Three weighings? Three titars? Three family members? Which post are you replying to?

Milton Ochoa
Ranch Hand
Posts: 336
Mike Simmons wrote:
salvin francis wrote:
Ryan McGuire wrote:
salvin francis wrote:
There is a Titar in front of a Titar
There is a Titar behind a Titar
Titar in front,
Titar behind,
How many Titar in all ?

Let's see... I drew a diagram of the scenario described. I have a row of 15 titars side-by-side.

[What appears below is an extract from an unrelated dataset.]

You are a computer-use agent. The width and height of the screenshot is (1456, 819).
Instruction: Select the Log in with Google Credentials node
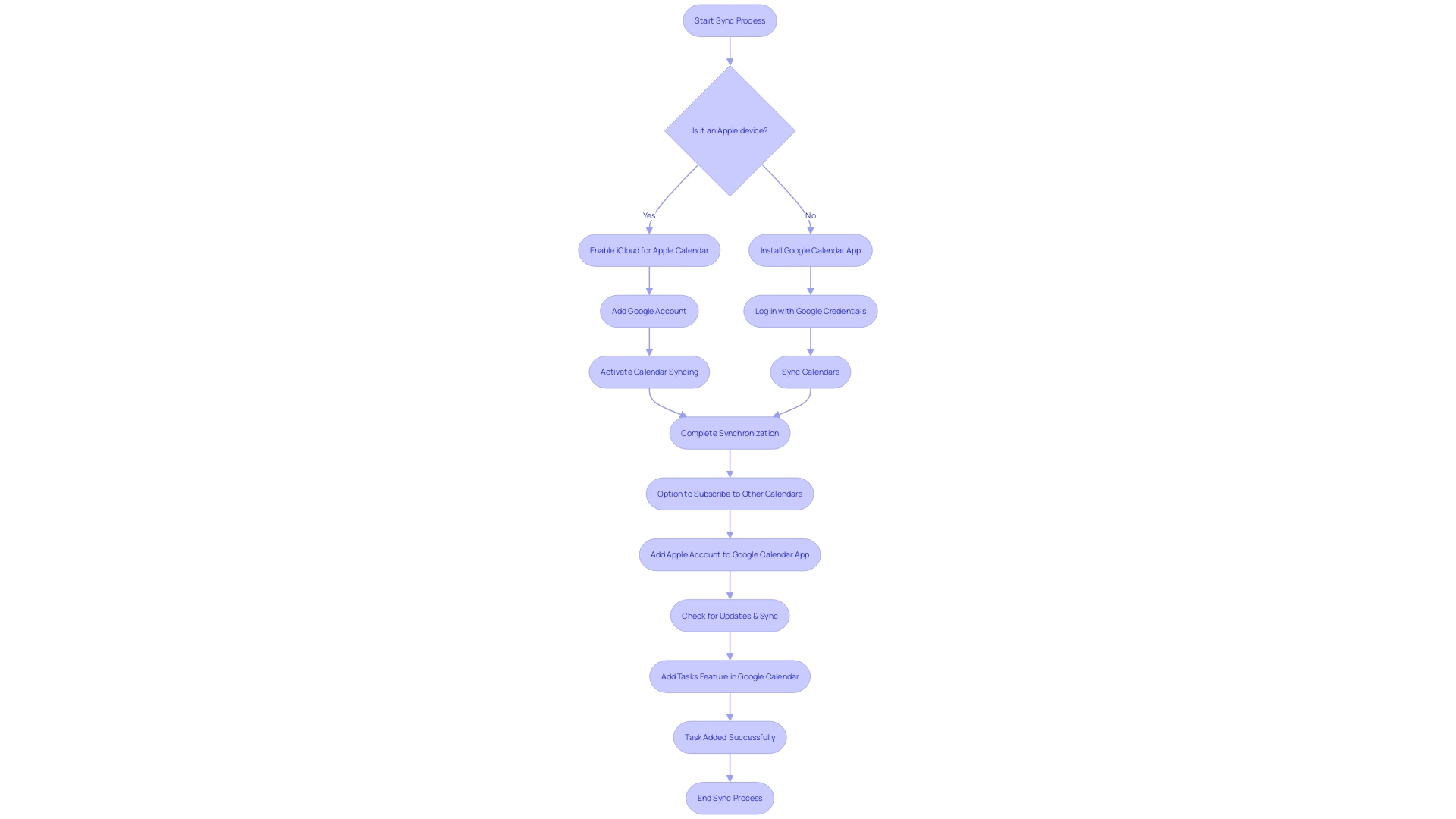[810, 311]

In front of the fifth one is one more titar, so...

[Titar][Titar][Titar]

Two seems sufficient.

I agree with you

Vinod Tiwari
Ranch Hand
Posts: 466
1
How you got 2?

Milton Ochoa
Ranch Hand
Posts: 336
Vinod Tiwari wrote:How you got 2?

yes

salvin francis
Bartender
Posts: 1268
10
let me clarify the results:

2's Explaination:

[Titar A][Titar B]

There is a Titar in front of a Titar === >> B to A
There is a Titar behind a Titar === >> A to B
A Titar in front and a, === >> B to A
Titar behind, === >> A to B

now for the 3's explaination:

[Titar A][Titar B][Titar C]

There is a Titar in front of a Titar === >> B to A or C to B
There is a Titar behind a Titar === >> A to B or B to C
A Titar in front and a, === >> C to B [considering Titar B is muttering this statement]
Titar behind, === >> A to B

rather Titar B is Saying:
There is one Titar in front of me and another behind me.

Tushar Bhaware
Ranch Hand
Posts: 62
I have only one rule that i don't have any rule.

So do i have any rule?

Paul Clapham
Sheriff
Posts: 20966
31
• 1
Yes, you do. You have one rule. And you're violating it, which you can't avoid.